◆ Stored data
++++++++

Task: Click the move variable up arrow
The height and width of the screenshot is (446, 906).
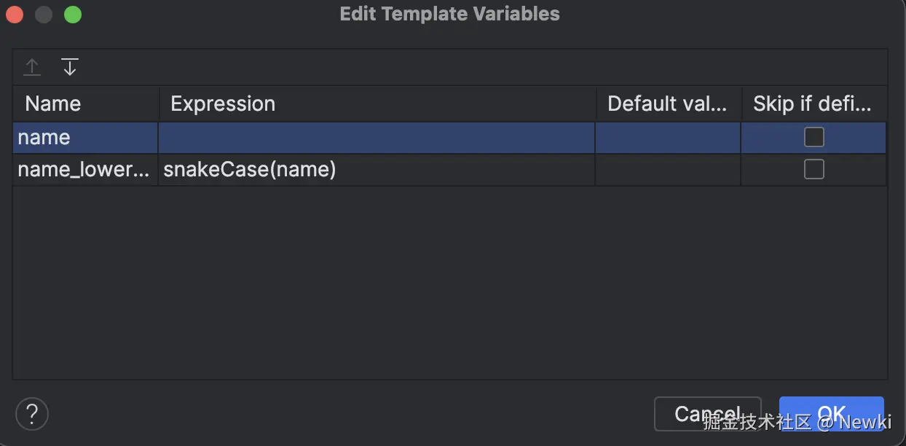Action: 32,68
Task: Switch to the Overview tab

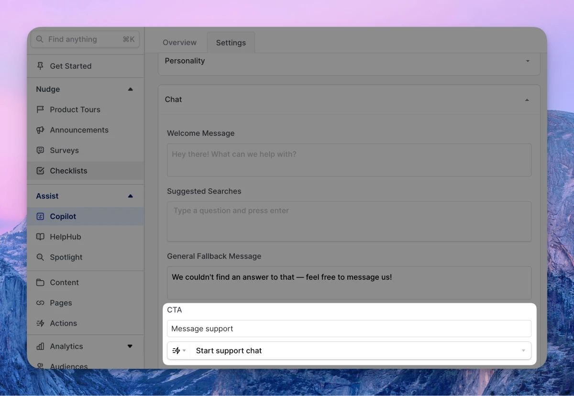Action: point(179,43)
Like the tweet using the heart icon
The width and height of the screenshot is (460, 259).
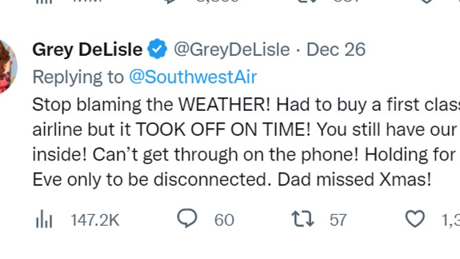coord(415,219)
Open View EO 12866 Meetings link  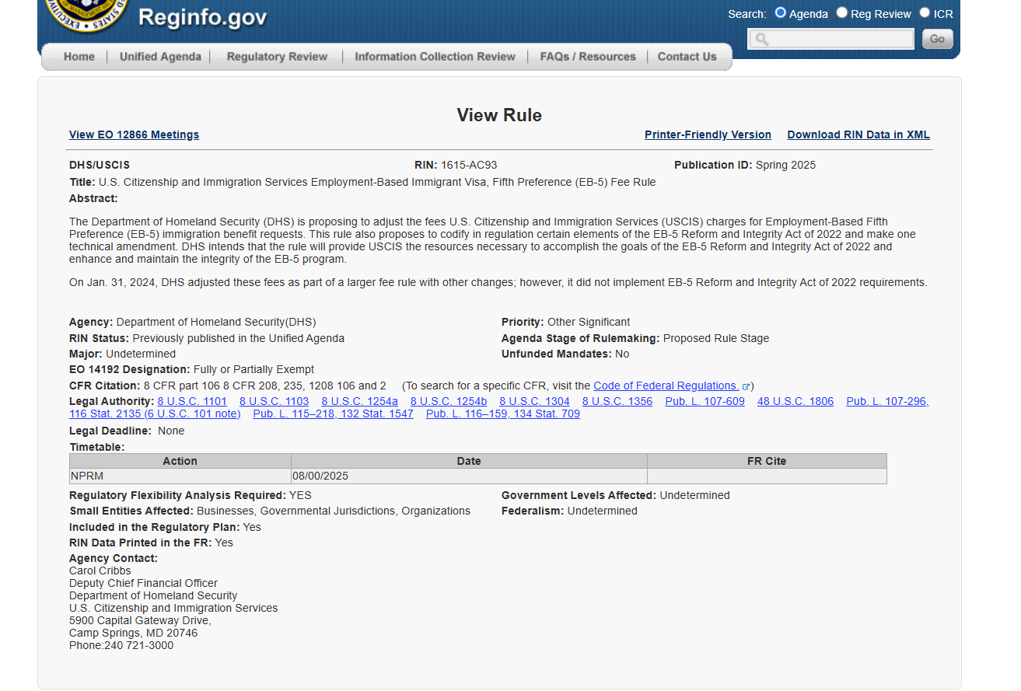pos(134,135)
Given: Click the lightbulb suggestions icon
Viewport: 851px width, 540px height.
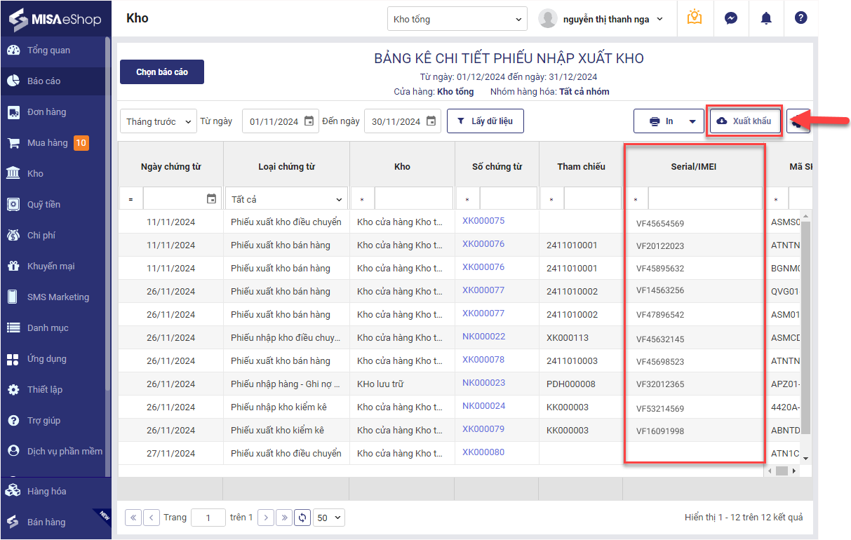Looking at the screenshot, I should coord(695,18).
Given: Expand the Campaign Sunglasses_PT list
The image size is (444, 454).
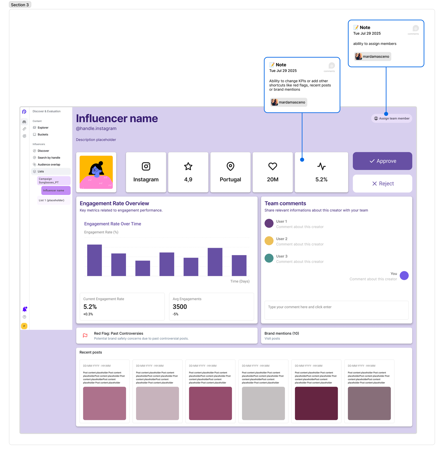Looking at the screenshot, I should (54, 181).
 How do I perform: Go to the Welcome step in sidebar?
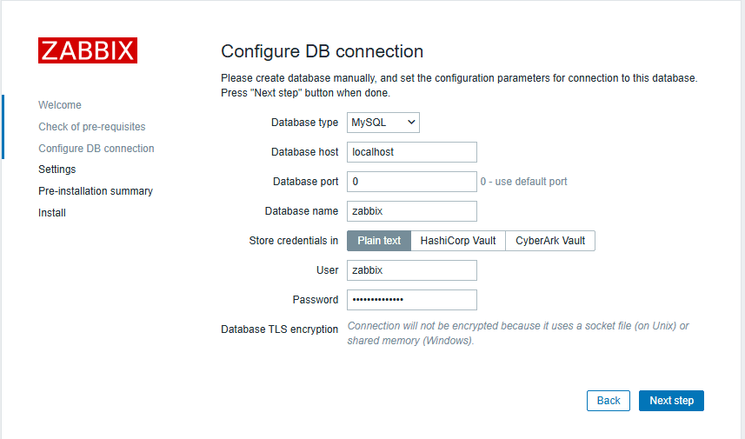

++++++++

Word for word, retype the lines from the one with "Given: Expand the Campaign Sunglasses_PT list" through the final line of the data, both included. No pictures belong in the copy.

Given: Expand the Campaign Sunglasses_PT list
The image size is (444, 454).
Looking at the screenshot, I should (54, 181).
 How do I perform: Go to the Welcome step in sidebar?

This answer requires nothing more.